Form to be used in the Consecration of the bread.
We are then taught by the holy Evangelists, Matthew and Luke, and also by the Apostle, that the form consists of these words: This is my body; for it is written: Whilst they were at supper, Jesus took bread, and blessed it, and broke, and gave to his disciples, and said: Take and eat, This is My Body (Matt. 26:26; Mark 14:23; Luke 22:10; 1 Cor. 11:24).
This form of consecration having been observed by Christ the Lord has been always used by the Catholic Church. The testimonies of the Fathers, the enumeration of which would be endless, and also the decree of the Council of Florence, which is well known and accessible to all, must here be omitted, specifically as the knowledge which they convey may be obtained from these words of the Savior: Do this for a commemoration of Me (Luke 22:19). For what the Lord enjoined was not only what He had done, but also what He had said; and especially is this true, since the words were uttered not only to signify but also to fulfill.
Form to be used in the Consecration of the wine.
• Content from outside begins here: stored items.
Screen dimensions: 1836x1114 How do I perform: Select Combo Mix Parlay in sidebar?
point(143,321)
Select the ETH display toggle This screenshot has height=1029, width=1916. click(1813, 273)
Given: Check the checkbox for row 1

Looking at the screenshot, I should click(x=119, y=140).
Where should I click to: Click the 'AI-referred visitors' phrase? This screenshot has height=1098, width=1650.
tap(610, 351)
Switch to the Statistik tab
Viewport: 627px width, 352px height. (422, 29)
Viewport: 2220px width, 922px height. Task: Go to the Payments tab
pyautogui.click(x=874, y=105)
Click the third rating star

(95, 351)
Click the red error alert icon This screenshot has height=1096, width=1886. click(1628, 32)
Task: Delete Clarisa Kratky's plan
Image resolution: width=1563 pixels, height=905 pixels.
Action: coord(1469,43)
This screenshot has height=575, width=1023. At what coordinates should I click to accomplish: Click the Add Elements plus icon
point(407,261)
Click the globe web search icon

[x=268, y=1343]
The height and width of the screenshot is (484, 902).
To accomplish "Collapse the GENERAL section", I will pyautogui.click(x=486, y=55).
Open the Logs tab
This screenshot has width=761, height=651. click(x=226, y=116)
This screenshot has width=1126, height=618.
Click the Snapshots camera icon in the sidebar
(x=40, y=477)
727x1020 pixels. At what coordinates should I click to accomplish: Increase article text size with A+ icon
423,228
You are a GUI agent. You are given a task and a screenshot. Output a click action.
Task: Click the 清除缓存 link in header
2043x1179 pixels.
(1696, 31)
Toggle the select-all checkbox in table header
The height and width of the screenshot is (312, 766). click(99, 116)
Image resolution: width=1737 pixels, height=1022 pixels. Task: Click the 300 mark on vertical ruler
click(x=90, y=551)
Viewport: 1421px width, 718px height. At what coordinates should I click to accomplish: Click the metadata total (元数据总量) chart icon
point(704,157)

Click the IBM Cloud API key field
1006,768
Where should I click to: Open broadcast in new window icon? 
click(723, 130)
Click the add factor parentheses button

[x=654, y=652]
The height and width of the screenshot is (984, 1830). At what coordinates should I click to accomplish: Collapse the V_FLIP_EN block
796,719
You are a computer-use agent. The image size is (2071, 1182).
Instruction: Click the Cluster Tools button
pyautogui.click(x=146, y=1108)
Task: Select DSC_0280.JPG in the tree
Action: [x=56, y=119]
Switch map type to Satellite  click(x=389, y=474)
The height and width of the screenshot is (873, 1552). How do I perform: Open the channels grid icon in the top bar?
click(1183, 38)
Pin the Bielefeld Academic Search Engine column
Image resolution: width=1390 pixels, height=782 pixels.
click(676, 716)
With regard to the consecration of the wine, which is the other element of this Sacrament, the priest, for the purpose we have already assigned, ought of necessity to be well known with, and well comprehend its form. We are then strongly to believe that it consists in the following words: This is the chalice of My Blood, of the new and eternal testament, the mystery of faith, which shall be shed for you and for many, to the remission of sins. Of these words, the greater part is taken from Scripture; but some have been preserved in the Church from apostolic tradition.
Thus the words, this is the chalice, are found in St. Luke and in the Apostle (Luke 12:20; 1 Cor. 11:25); but the words that instantly follow, of My Blood, or my blood of the new testament, which shall be shed for you and for many to the remission of sins, are found partly in St. Luke and partly in St. Matthew (Luke 22:20; Matt. 26:28). But the words, eternal, and the mystery of faith have been taught us by holy tradition, the interpreter and keeper of Catholic truth.